Running Your Own Local Open-Source AI Model Is Easy—Here’s How

If you’re not a developer, then why in the world would you want to run an open-source AI model on your home computer?

It turns out there are a number of good reasons. And with free, open-source models getting better than ever—and simple to use, with minimal hardware requirements—now is a great time to give it a shot.

Here are a few reasons why open-source models are better than paying $20 a month to ChatGPT, Perplexity, or Google:

It’s free. No subscription fees.
Your data stays on your machine.
It works offline, no internet required.
You can train and customize your model for specific use cases, such as creative writing or… well, anything.

The barrier to entry has collapsed.

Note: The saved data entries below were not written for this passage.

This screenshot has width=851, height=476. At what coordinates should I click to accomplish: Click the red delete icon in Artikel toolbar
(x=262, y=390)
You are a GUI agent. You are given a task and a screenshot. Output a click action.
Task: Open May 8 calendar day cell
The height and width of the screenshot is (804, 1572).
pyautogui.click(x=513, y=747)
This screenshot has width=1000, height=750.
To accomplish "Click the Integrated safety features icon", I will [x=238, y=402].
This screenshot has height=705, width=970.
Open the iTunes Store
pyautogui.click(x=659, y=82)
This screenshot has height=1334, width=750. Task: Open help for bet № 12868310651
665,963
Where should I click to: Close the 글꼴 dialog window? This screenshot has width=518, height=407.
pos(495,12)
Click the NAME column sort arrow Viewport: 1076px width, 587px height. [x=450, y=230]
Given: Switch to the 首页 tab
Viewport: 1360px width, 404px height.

Now there are specialized programs that let users experiment with AI without all the hassle of installing libraries, dependencies, and plugins independently. Just about anyone with a fairly recent computer can do it: A mid-range laptop or desktop with 8GB of video memory can run surprisingly capable models, and some models run on 6GB or even 4GB of VRAM. And for Apple, any M-series chip (from the last few years) will be able to run optimized models.

The software is free, the setup takes minutes, and the most intimidating step—choosing which tool to use—comes down to a simple question: Do you prefer clicking buttons or typing commands?

LM Studio vs. Ollama

Two platforms dominate the local AI space, and they approach the problem from opposite angles.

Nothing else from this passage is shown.